Mar 29: Major environmental organizations are saying that the U.S. EPA new General Discharge Permit to regulate ballast water discharges from commercial vessels in U.S. waters "falls far short of what is needed." The coalition of organizations had previously sued the Agency to win a tougher permit. EPA announced yesterday it had issued a final vessel general permit regulating discharges from commercial vessels, including ballast water. The final vessel general permit covers commercial vessels greater than 79 feet in length, excluding military and recreational vessels, and will replace the 2008 vessel general permit due to expire on December 19, 2013. EPA said the permit regulates 27 specific discharge categories, and will also provide improvements to the efficiency of the permit process, and clarify discharge requirements [See WIMS 3/28/13].
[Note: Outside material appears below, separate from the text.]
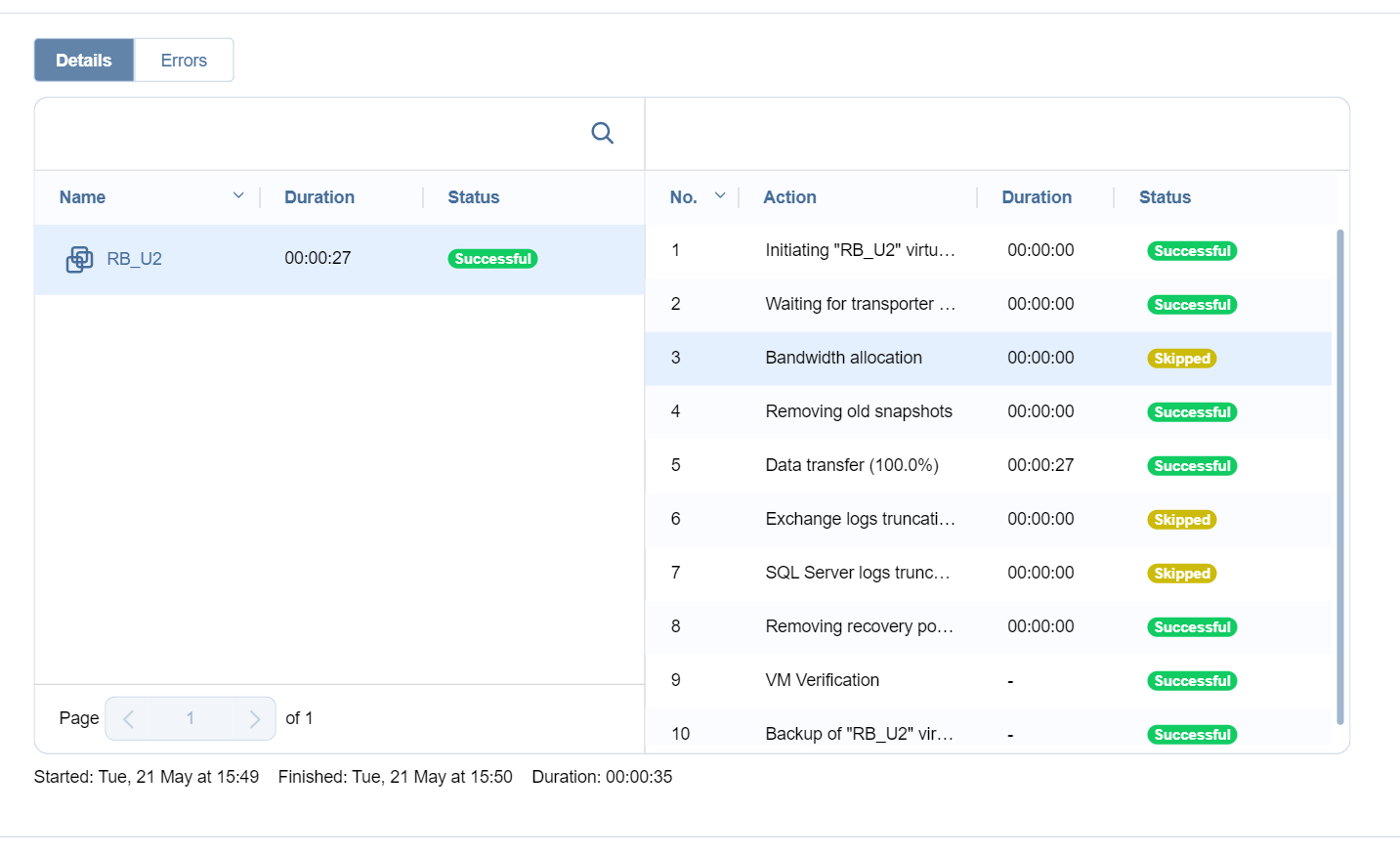Click the page number input field
This screenshot has width=1400, height=857.
point(191,719)
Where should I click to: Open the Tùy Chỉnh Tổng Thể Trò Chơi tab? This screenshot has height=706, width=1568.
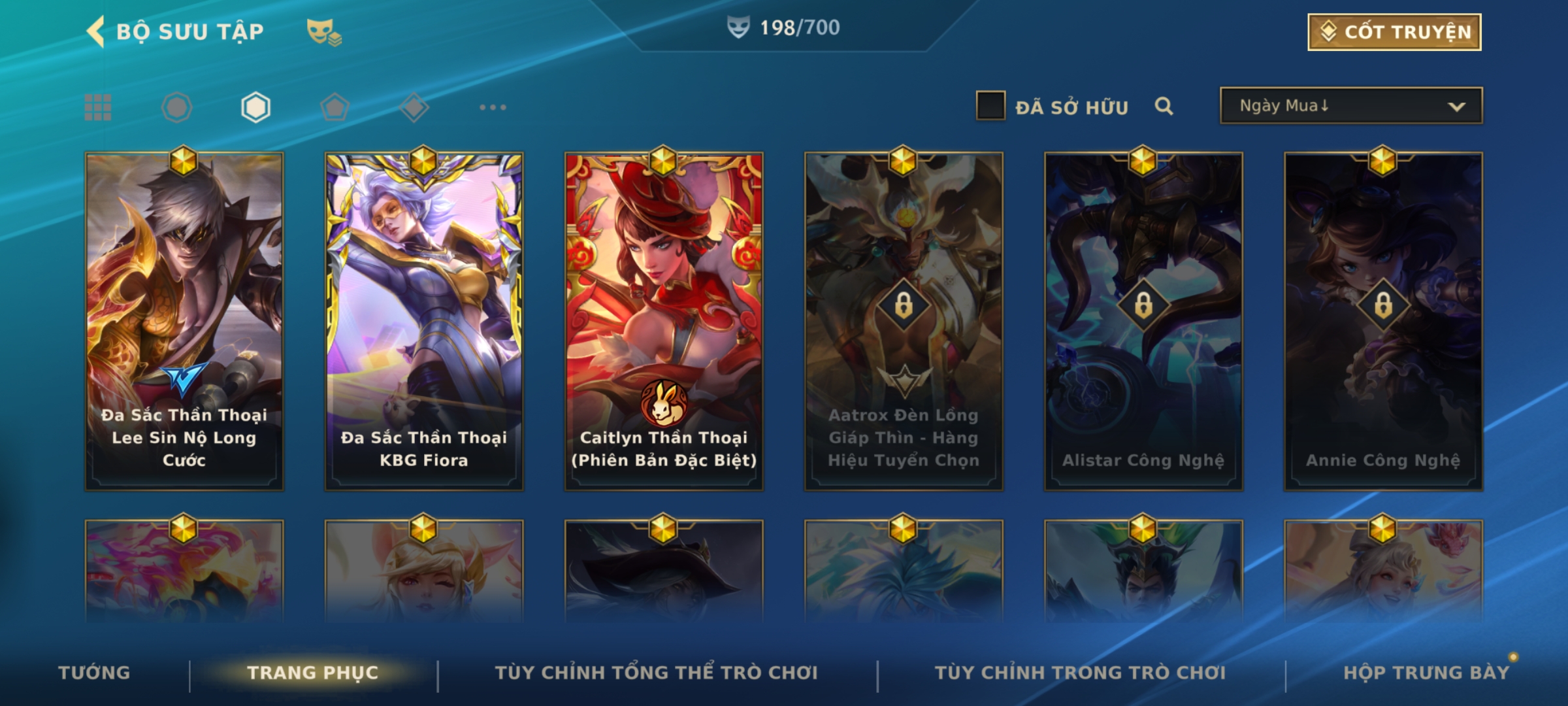click(x=656, y=673)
    The environmental groups indicated in a release that invasive species introduced and spread via ballast water discharge are already wreaking havoc on U.S. waters. For example, a litany of non-native invaders -- including zebra mussels, quagga mussels, spiny water fleas and round gobies -- have turned the Great Lakes ecosystem on its head, altering the food web and threatening the health of native fish and wildlife. Non-native ballast water invaders cost Great Lakes citizens, utilities, cities and businesses at least $1 billion every five years in damages and control costs, according to research by the University of Notre Dame. Invasive species exact similar significant economic costs throughout American waterways and on both coasts.

    They said despite the significant regional economic drain brought about by invasive species, the EPA permit fails to deliver strict enough standards to protect the nation's waters, choosing instead to adopt weak International Marine Organizations (IMO) standards. While there is no hard deadline for ships to install systems to clean ballast water, EPA "expects" that the process will take a half-decade to complete.

    Previously, the groups called for the new permit to include a discharge standard stringent enough to prevent invasive species and the most protective technology standards nationwide, develop standards for "lakers" (ships that ply the Great Lakes) and put more aggressive timelines to implement new technology standards into place. None of these actions were taken, leaving American waters at risk. Groups issuing the release included: the Natural Resources Defense Council (NRDC); National Wildlife Federation's (NWF) Great Lakes office; Northwest Environmental Advocates; Great Lakes United; and the Alliance for the Great Lakes.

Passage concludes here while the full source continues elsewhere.